How to help when you feel helpless.

Last night I watched my 9 year old son Liam writhing in pain from a stomach virus that is going through our house. He asked me repeatedly for some medicine to help him but I knew (from experience) that medicine would not help him until he was done throwing up. It was the worst feeling watching him suffer and not being able to take his pain away. It’s not just Liam though, there are a few people dear to me that are suffering in one way or another. I wish I could take their fear, pain and anxiety away but I know that’s not how it works. I feel so helpless and overwhelmed at times like this. Have you ever experienced this before? Are you going through this now? Here are some things to remember from God’s Word when we have loved ones who are suffering.

Be there for them

You can’t change their circumstance but you can change how they experience it by being there for them. Sometimes being there for them means showing up and serving them the best you can in light of the situation. Sometimes it means just sitting quietly. It’s a relief to know that we don’t have to fix everything and take all of their pain or fear away. Sometimes these are just appropriate responses to what they are going through. Let them go through it and walk right along side them as they do. (Galatians 6:2)

Point them to Christ

What can we do after we have been there for them and alleviated any possible burden we can, but the pain, fear, or anxiety (or any other kind of suffering) is still there? The best thing we can do is seek to find ways to point them to Christ. God wants us to bear one another’s burdens (Galatians 6:2) but one burden we were never meant to bear was to be the source of each others peace and rest. That is God’s job and He does it well. Isaiah 26:3 says that God will “keep him in perfect peace who’s mind is stayed on you, because he trusts you.” If you can help your loved one keep their mind on Christ and trust in Him, you will be encouraging them to experience more peace in their trial.

Remember who God is

Repeatedly through out the Bible we are told that God is our Father (Romans 8:15). Also, repeatedly throughout the Bible we are told that God is good and what He does is good (Luke 18:19). If this is true (and it is), how would this change our perspective as we observe our loved one’s tough situation? Would this change what we say to them, and how we minister to them? We can choose to see everything spiraling out of control and lose hope in the situation, or we can trust a God who is a good Father. This will make a difference for the ones you love who are suffering because you will be showing them by your responses who God truly is in their lives.
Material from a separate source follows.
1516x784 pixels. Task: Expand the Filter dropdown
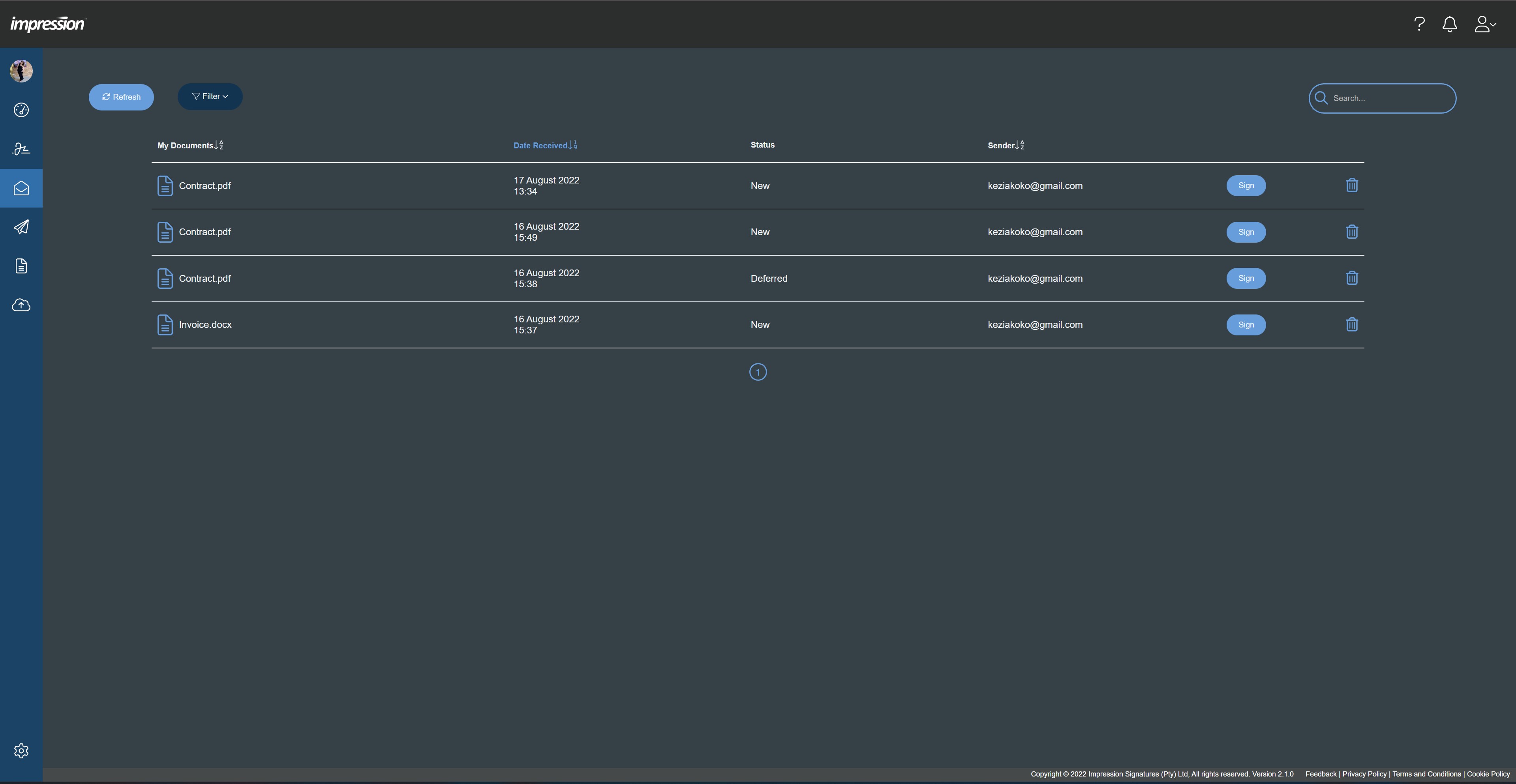coord(210,96)
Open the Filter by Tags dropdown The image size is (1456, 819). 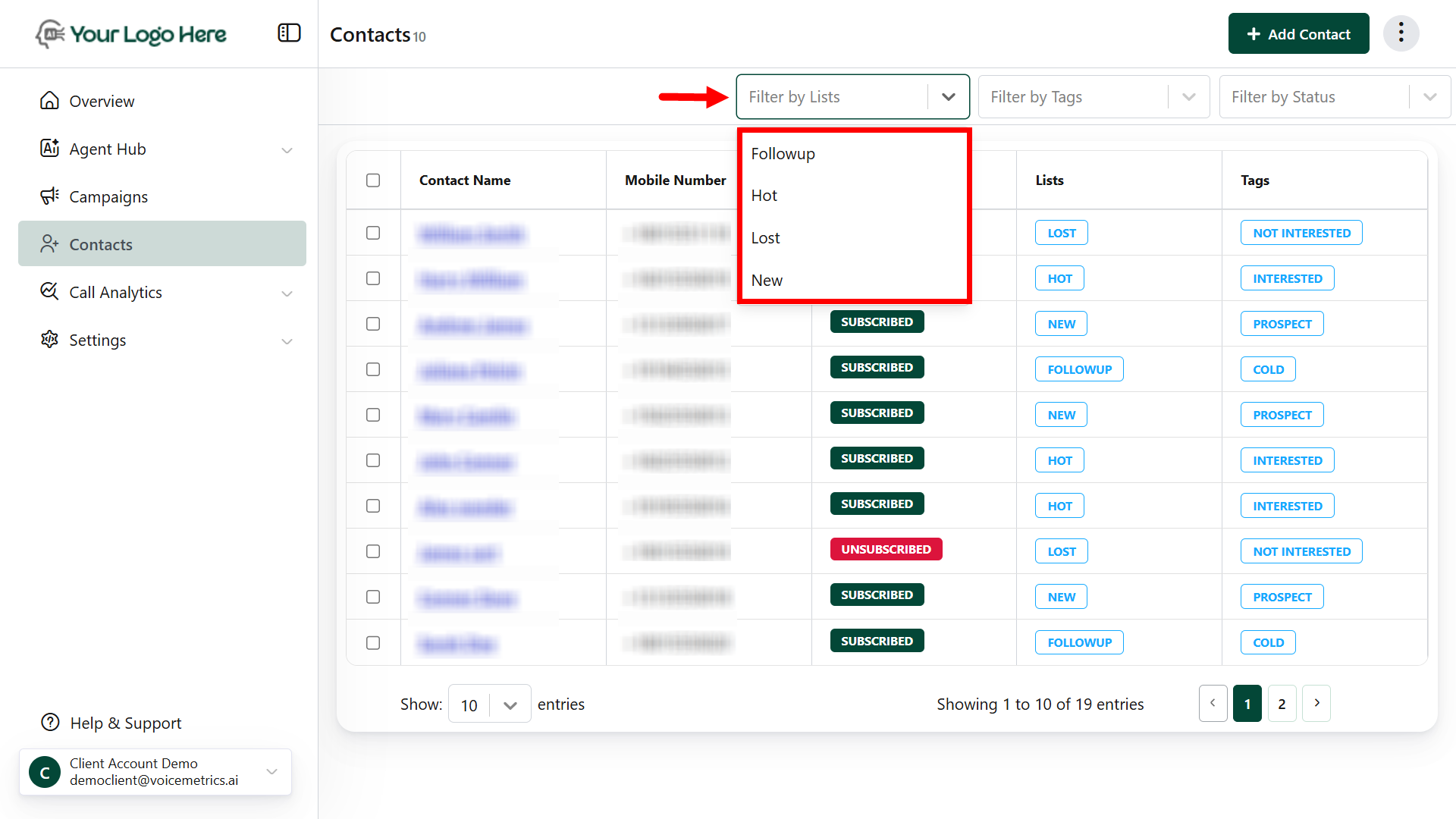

Trust God with their story and yours

God has written our stories before the foundation of the world. He is in control (Romans 8:28-30). Whatever is going on in your family or with your dear friend is not a surprise to Him. It did not catch Him off guard. The reason this should be such a comfort to us is because of the previous point in this post: God is good and He is our Father. The reason this is difficult for us is because we can’t see the big picture. We only get this present glimpse of fear, pain, questions and confusion. It reminds me of when my kids were little and I took them to the doctor to get shots. They were too young to understand why their loving parent would allow such pain, but I knew it was the best plan for their lives in the long run. We can trust that God is writing our stories and our loved ones’ stories as well.

Have an eternal perspective

Are you feeling overwhelmed by the suffering all around you? It is good to grieve and sorrow with those suffering around you, but as a Christian we can do it with hope and with purpose. We don’t have to give in to despair, fear or depression at these times because we know that this life is not all there is. The Apostle Paul writes:

“I consider that the sufferings of this present time are not worth comparing with the glory that is to be revealed to us.”

Romans 8:18

Paul was able to compare both the earthly suffering he had experienced with his vision or visit to heaven and concluded that it is not even worth comparing! One day all of the stress of seeing those we love suffer will be gone for ever. There will be no more pain or suffering on that day. This knowledge should give us great hope not only for eternity but for this very day no matter what we or our loved ones are faced with.